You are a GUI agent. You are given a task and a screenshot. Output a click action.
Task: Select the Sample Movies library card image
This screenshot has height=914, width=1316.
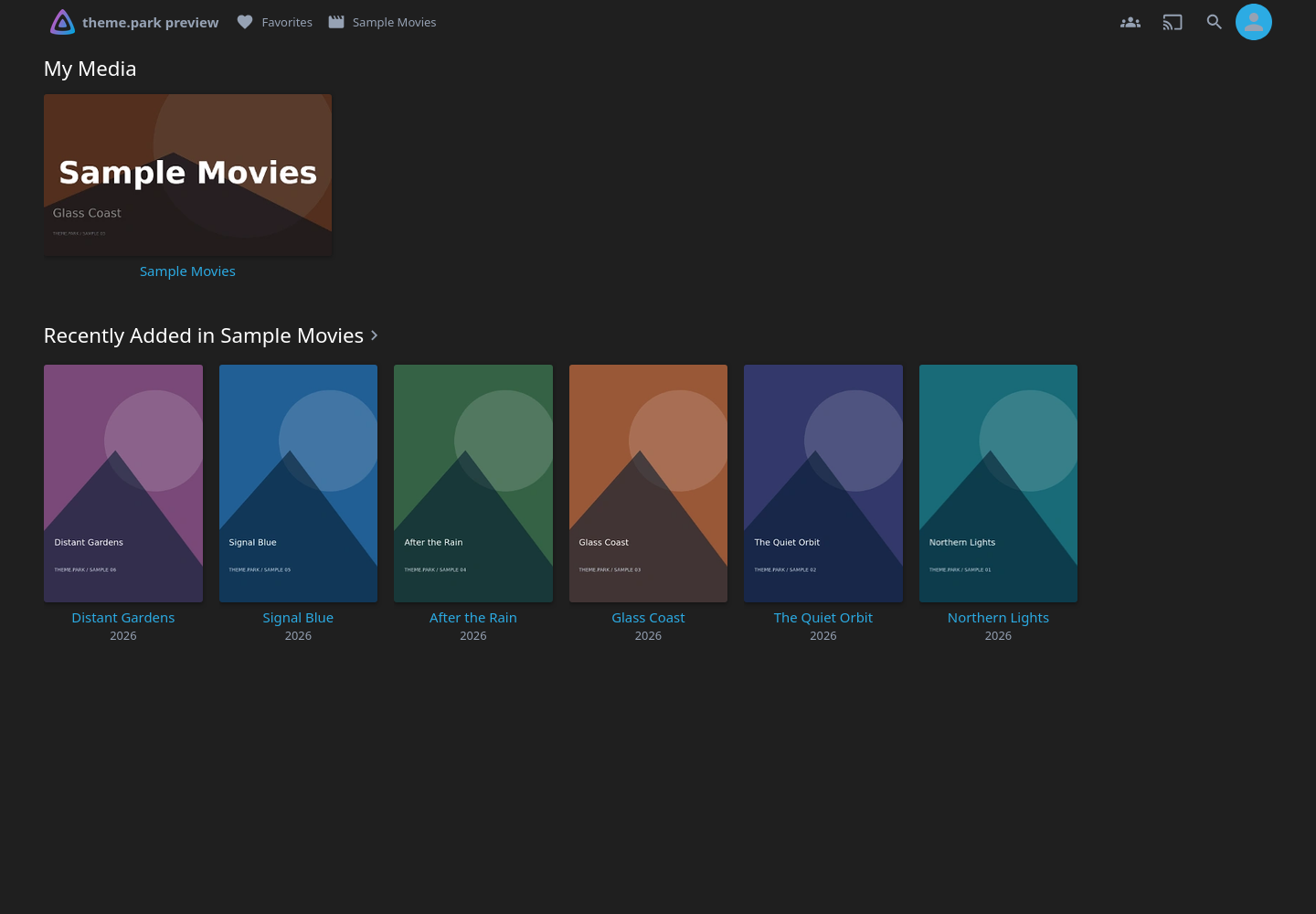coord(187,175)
- - - - -
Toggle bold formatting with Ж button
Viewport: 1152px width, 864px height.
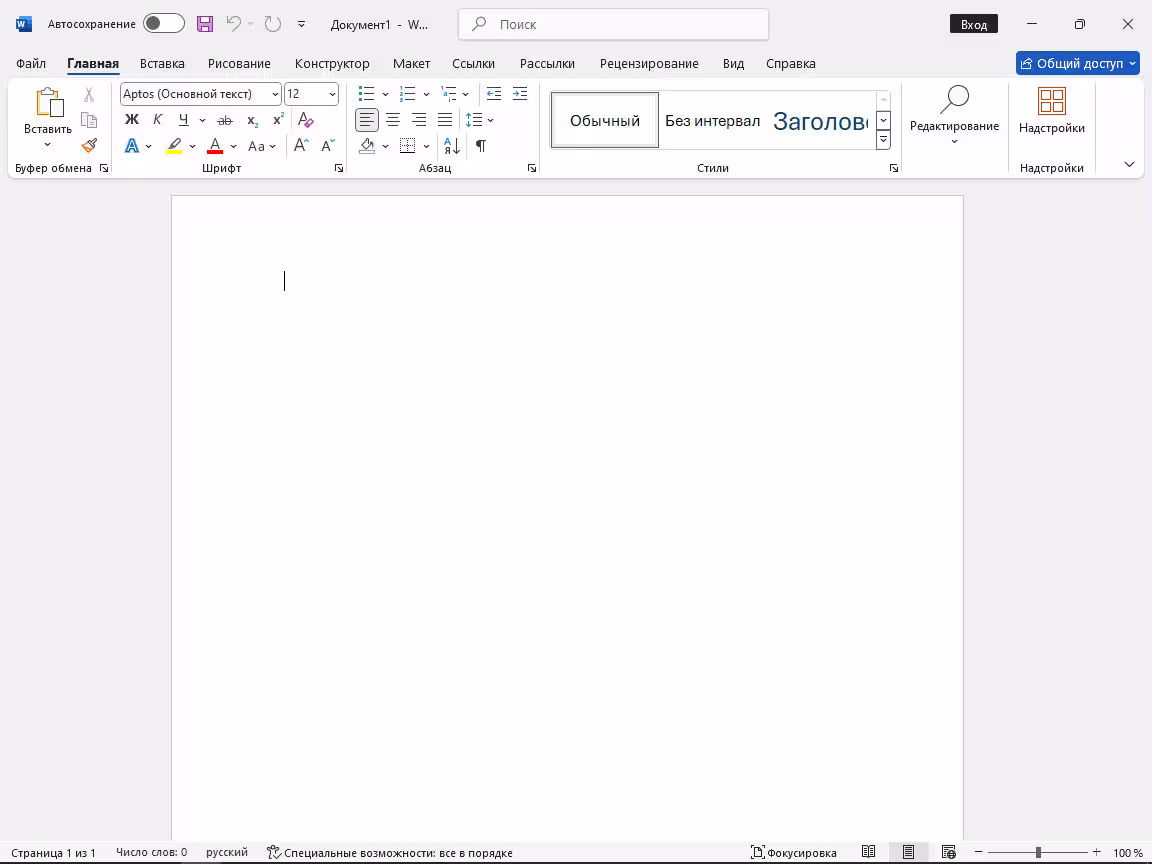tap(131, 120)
- - - - -
* Exercise instructions:
Output the data from the line containing "Toggle bold formatting with Ж button" through the line containing "tap(131, 120)", both included, as a numbered list. Omit blank lines and leave out the pictures.

* Response to the task:
1. Toggle bold formatting with Ж button
2. Viewport: 1152px width, 864px height.
3. tap(131, 120)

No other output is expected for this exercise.